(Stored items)
+-------+

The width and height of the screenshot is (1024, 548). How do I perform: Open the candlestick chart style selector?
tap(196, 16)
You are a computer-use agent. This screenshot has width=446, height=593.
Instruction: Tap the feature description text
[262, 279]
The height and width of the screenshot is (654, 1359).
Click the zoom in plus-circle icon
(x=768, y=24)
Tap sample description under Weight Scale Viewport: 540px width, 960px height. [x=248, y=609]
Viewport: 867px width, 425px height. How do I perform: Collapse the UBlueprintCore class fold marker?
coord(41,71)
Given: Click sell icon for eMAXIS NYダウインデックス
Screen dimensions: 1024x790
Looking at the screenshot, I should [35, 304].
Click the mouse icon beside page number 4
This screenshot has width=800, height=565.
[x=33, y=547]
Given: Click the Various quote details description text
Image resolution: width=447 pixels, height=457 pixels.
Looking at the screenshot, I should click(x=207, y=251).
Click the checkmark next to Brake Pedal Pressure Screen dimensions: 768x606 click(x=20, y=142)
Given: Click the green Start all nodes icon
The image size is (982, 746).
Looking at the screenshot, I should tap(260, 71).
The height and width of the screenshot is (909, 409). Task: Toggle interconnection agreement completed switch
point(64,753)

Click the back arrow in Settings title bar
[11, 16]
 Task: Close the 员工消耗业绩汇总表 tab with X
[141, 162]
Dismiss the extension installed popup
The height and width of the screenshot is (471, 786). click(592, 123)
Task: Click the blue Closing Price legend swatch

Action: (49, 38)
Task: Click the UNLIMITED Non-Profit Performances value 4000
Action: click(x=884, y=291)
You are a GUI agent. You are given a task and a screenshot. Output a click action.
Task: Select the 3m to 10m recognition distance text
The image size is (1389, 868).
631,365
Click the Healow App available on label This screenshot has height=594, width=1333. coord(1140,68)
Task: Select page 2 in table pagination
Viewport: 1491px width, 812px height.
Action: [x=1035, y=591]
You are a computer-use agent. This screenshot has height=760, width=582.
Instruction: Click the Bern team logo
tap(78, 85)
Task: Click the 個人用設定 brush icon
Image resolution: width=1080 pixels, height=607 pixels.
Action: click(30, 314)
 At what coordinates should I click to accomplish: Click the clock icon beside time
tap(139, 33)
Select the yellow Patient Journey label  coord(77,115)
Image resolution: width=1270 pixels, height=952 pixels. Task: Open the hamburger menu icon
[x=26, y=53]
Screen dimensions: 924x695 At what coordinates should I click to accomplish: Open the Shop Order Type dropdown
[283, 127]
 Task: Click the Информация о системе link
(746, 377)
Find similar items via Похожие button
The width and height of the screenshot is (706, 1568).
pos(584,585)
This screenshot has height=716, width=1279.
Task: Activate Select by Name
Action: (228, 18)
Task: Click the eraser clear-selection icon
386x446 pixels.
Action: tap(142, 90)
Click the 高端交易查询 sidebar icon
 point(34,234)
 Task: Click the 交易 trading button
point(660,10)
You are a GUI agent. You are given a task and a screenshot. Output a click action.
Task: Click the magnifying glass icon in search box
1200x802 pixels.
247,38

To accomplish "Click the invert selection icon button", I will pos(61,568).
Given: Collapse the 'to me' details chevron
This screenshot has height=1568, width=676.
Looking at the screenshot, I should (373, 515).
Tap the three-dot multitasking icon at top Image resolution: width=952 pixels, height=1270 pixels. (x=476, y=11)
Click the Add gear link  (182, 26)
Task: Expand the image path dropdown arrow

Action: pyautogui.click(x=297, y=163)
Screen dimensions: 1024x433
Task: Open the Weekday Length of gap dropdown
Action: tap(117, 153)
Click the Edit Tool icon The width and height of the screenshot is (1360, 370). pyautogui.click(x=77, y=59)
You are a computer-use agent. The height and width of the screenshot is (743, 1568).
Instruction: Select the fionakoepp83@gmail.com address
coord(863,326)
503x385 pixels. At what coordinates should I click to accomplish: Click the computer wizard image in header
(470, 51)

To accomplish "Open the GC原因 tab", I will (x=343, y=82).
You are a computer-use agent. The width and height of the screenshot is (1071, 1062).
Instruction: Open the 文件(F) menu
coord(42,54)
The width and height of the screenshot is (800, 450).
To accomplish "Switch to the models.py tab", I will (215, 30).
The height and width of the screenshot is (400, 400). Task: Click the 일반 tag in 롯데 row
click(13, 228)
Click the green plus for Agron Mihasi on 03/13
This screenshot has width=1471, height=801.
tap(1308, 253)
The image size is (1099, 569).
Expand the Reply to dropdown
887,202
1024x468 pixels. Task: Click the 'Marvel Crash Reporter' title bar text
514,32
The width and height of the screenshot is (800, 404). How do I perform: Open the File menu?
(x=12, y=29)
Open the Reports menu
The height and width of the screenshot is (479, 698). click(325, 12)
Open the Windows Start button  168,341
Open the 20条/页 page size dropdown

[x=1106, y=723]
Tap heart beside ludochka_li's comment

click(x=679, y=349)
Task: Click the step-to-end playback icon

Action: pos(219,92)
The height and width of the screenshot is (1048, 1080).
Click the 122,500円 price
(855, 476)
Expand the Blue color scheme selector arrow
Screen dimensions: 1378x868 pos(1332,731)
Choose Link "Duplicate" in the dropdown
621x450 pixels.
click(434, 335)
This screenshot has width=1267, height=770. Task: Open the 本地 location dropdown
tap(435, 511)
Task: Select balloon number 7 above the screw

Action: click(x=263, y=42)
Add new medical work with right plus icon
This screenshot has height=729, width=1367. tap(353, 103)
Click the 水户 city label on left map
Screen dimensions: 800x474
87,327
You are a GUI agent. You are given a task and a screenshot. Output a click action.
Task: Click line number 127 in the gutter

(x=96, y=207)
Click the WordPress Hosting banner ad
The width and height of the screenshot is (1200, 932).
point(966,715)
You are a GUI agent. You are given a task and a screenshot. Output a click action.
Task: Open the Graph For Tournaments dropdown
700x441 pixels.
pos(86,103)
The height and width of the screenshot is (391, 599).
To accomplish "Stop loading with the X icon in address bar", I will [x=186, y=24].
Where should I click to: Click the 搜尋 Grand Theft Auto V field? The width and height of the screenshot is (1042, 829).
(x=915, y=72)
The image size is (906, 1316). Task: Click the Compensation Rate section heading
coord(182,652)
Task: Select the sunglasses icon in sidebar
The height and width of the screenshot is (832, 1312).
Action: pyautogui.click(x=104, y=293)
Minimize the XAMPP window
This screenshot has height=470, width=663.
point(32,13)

+-------+

• EXERCISE DESCRIPTION: Every line above should be written out again, unchanged.

• ANSWER TO THIS TASK:
The width and height of the screenshot is (1024, 548). How do I perform: Open the candlestick chart style selector?
tap(196, 16)
You are a computer-use agent. This screenshot has width=446, height=593.
Instruction: Tap the feature description text
[262, 279]
The height and width of the screenshot is (654, 1359).
Click the zoom in plus-circle icon
(x=768, y=24)
Tap sample description under Weight Scale Viewport: 540px width, 960px height. [x=248, y=609]
Viewport: 867px width, 425px height. How do I perform: Collapse the UBlueprintCore class fold marker?
coord(41,71)
Given: Click sell icon for eMAXIS NYダウインデックス
Screen dimensions: 1024x790
Looking at the screenshot, I should [35, 304].
Click the mouse icon beside page number 4
This screenshot has width=800, height=565.
[x=33, y=547]
Given: Click the Various quote details description text
Image resolution: width=447 pixels, height=457 pixels.
Looking at the screenshot, I should click(x=207, y=251).
Click the checkmark next to Brake Pedal Pressure Screen dimensions: 768x606 click(x=20, y=142)
Given: Click the green Start all nodes icon
The image size is (982, 746).
Looking at the screenshot, I should tap(260, 71).
The height and width of the screenshot is (909, 409). Task: Toggle interconnection agreement completed switch
point(64,753)

Click the back arrow in Settings title bar
[11, 16]
 Task: Close the 员工消耗业绩汇总表 tab with X
[141, 162]
Dismiss the extension installed popup
The height and width of the screenshot is (471, 786). click(592, 123)
Task: Click the blue Closing Price legend swatch

Action: (49, 38)
Task: Click the UNLIMITED Non-Profit Performances value 4000
Action: click(x=884, y=291)
You are a GUI agent. You are given a task and a screenshot. Output a click action.
Task: Select the 3m to 10m recognition distance text
The image size is (1389, 868).
631,365
Click the Healow App available on label This screenshot has height=594, width=1333. coord(1140,68)
Task: Select page 2 in table pagination
Viewport: 1491px width, 812px height.
Action: [x=1035, y=591]
You are a computer-use agent. This screenshot has height=760, width=582.
Instruction: Click the Bern team logo
tap(78, 85)
Task: Click the 個人用設定 brush icon
Image resolution: width=1080 pixels, height=607 pixels.
Action: click(30, 314)
 At what coordinates should I click to accomplish: Click the clock icon beside time
tap(139, 33)
Select the yellow Patient Journey label  coord(77,115)
Image resolution: width=1270 pixels, height=952 pixels. Task: Open the hamburger menu icon
[x=26, y=53]
Screen dimensions: 924x695 At what coordinates should I click to accomplish: Open the Shop Order Type dropdown
[283, 127]
 Task: Click the Информация о системе link
(746, 377)
Find similar items via Похожие button
The width and height of the screenshot is (706, 1568).
pos(584,585)
This screenshot has height=716, width=1279.
Task: Activate Select by Name
Action: (228, 18)
Task: Click the eraser clear-selection icon
386x446 pixels.
Action: tap(142, 90)
Click the 高端交易查询 sidebar icon
 point(34,234)
 Task: Click the 交易 trading button
point(660,10)
You are a GUI agent. You are given a task and a screenshot. Output a click action.
Task: Click the magnifying glass icon in search box
1200x802 pixels.
247,38

To accomplish "Click the invert selection icon button", I will pos(61,568).
Given: Collapse the 'to me' details chevron
This screenshot has height=1568, width=676.
Looking at the screenshot, I should (373, 515).
Tap the three-dot multitasking icon at top Image resolution: width=952 pixels, height=1270 pixels. (x=476, y=11)
Click the Add gear link  (182, 26)
Task: Expand the image path dropdown arrow

Action: pyautogui.click(x=297, y=163)
Screen dimensions: 1024x433
Task: Open the Weekday Length of gap dropdown
Action: tap(117, 153)
Click the Edit Tool icon The width and height of the screenshot is (1360, 370). pyautogui.click(x=77, y=59)
You are a computer-use agent. The height and width of the screenshot is (743, 1568).
Instruction: Select the fionakoepp83@gmail.com address
coord(863,326)
503x385 pixels. At what coordinates should I click to accomplish: Click the computer wizard image in header
(470, 51)

To accomplish "Open the GC原因 tab", I will (x=343, y=82).
You are a computer-use agent. The width and height of the screenshot is (1071, 1062).
Instruction: Open the 文件(F) menu
coord(42,54)
The width and height of the screenshot is (800, 450).
To accomplish "Switch to the models.py tab", I will (215, 30).
The height and width of the screenshot is (400, 400). Task: Click the 일반 tag in 롯데 row
click(13, 228)
Click the green plus for Agron Mihasi on 03/13
This screenshot has width=1471, height=801.
tap(1308, 253)
The image size is (1099, 569).
Expand the Reply to dropdown
887,202
1024x468 pixels. Task: Click the 'Marvel Crash Reporter' title bar text
514,32
The width and height of the screenshot is (800, 404). How do I perform: Open the File menu?
(x=12, y=29)
Open the Reports menu
The height and width of the screenshot is (479, 698). click(325, 12)
Open the Windows Start button  168,341
Open the 20条/页 page size dropdown

[x=1106, y=723]
Tap heart beside ludochka_li's comment

click(x=679, y=349)
Task: Click the step-to-end playback icon

Action: pos(219,92)
The height and width of the screenshot is (1048, 1080).
Click the 122,500円 price
(855, 476)
Expand the Blue color scheme selector arrow
Screen dimensions: 1378x868 pos(1332,731)
Choose Link "Duplicate" in the dropdown
621x450 pixels.
click(434, 335)
This screenshot has width=1267, height=770. Task: Open the 本地 location dropdown
tap(435, 511)
Task: Select balloon number 7 above the screw

Action: click(x=263, y=42)
Add new medical work with right plus icon
This screenshot has height=729, width=1367. tap(353, 103)
Click the 水户 city label on left map
Screen dimensions: 800x474
87,327
You are a GUI agent. You are given a task and a screenshot. Output a click action.
Task: Click line number 127 in the gutter

(x=96, y=207)
Click the WordPress Hosting banner ad
The width and height of the screenshot is (1200, 932).
point(966,715)
You are a GUI agent. You are given a task and a screenshot. Output a click action.
Task: Open the Graph For Tournaments dropdown
700x441 pixels.
pos(86,103)
The height and width of the screenshot is (391, 599).
To accomplish "Stop loading with the X icon in address bar", I will [x=186, y=24].
Where should I click to: Click the 搜尋 Grand Theft Auto V field? The width and height of the screenshot is (1042, 829).
(x=915, y=72)
The image size is (906, 1316). Task: Click the Compensation Rate section heading
coord(182,652)
Task: Select the sunglasses icon in sidebar
The height and width of the screenshot is (832, 1312).
Action: pyautogui.click(x=104, y=293)
Minimize the XAMPP window
This screenshot has height=470, width=663.
point(32,13)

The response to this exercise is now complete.